Volvo, Eicher gear up for new products, synergies

Murali Gopalan Updated - March 12, 2018 at 02:17 PM.

Eicher to focus on better efficiencies in productivity, marketing practices

Main assembly line of y Line of Volvo Eicher.

It is now over three years since the Volvo group and Eicher Motors came together to create VE Commercial Vehicles and its Chief Executive Officer, Mr Vinod Aggarwal, says the best is yet to come.

“It has been a wonderful joint venture and the trust between the partners has been the high point of this journey. We now want to do a lot more in terms of products and synergies,” he told Business Line in a recent interview.

Volvo's strength lies in business processes and its profound knowledge of reliability issues and after-sales. Eicher is learning these aspects and implementing them in its daily working schedules at the Pithampur plant.

Quality, efficiency

In addition, there is a full-time person from UD Trucks of Japan working on quality management who is driving change within the organisation. Incidentally, UD Trucks (formerly Nissan Diesel) is owned by the Volvo group.

“Our results speak for themselves in terms of margins which have almost doubled to nine per cent. In my view, processes are more important because you learn to carry out your business a lot better. We would like to have better efficiencies in productivity, marketing practices and so on,” Mr Aggarwal said.

Engine project

VE Commercial Vehicles is now implementing an engine project to cater to Volvo's needs in Europe. These are Euro 6 engines which will be made here and tested in Europe. They can also be adapted for India's Euro 3 and 4 emission norms.

The company plans to produce 5,500 trucks each month at its Pithampur plant through 2012. The optimum capacity here is 7,500 units which could be less than three years away if the present growth momentum continues. The focus will be on heavy duty trucks (over 15 tonnes capacity), where VE Commercial Vehicles has a market share of barely 3.5 per cent.

Tough market

Clearly, it is not an easy market to operate with strong players like Tata Motors and Ashok Leyland as well as competition coming in from the likes of Daimler and Scania.

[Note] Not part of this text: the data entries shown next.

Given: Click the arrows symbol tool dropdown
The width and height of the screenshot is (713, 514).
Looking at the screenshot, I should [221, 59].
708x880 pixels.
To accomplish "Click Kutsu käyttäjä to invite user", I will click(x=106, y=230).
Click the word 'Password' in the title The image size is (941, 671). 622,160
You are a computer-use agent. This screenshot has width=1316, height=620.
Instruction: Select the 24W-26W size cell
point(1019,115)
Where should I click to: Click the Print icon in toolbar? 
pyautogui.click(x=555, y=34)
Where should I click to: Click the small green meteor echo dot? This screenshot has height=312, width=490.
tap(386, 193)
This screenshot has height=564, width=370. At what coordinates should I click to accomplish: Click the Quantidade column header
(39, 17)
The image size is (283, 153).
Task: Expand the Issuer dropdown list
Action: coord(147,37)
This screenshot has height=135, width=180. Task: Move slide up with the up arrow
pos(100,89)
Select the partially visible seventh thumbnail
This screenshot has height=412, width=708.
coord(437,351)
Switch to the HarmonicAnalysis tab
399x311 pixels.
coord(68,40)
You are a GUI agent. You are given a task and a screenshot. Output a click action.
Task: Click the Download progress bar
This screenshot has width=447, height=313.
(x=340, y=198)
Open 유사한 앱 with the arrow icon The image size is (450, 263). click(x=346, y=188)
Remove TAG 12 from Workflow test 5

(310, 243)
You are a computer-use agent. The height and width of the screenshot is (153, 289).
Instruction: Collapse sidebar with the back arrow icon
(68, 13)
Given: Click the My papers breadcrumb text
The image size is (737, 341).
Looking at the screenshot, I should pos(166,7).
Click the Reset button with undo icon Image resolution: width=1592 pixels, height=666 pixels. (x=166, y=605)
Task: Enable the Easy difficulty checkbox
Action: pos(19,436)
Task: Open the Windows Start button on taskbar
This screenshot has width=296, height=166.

“Results will take time because it is a business proposition, and not a status symbol, for the customer. He looks for reliability, fuel efficiency, comfort, turnaround and maintenance costs,” Mr Aggarwal said.

Once Volvo's four global brands (Volvo, Renault, Mack and UD Trucks) eventually enter the Indian market, they will operate in tandem with Eicher's own range. Thus far, the Swedish company's presence is largely confined to tippers assembled at its Hoskote plant near Bangalore. According to the business model, sales and distribution of all Volvo truck brands (and not buses) in India will operate through the joint venture which means manufacturing can be done anywhere.

“In turn, we will be able to use Volvo's global network for emerging markets, especially if we want to launch trucks and buses. Any cost reduction opportunity for them could come from local sourcing,” Mr Aggarwal said.

Eicher is also planning to grow its brand presence in buses where it has a relatively strong presence in the light and medium segments. Plans are under way to ramp up its business of intercity coaches and low-floor city buses.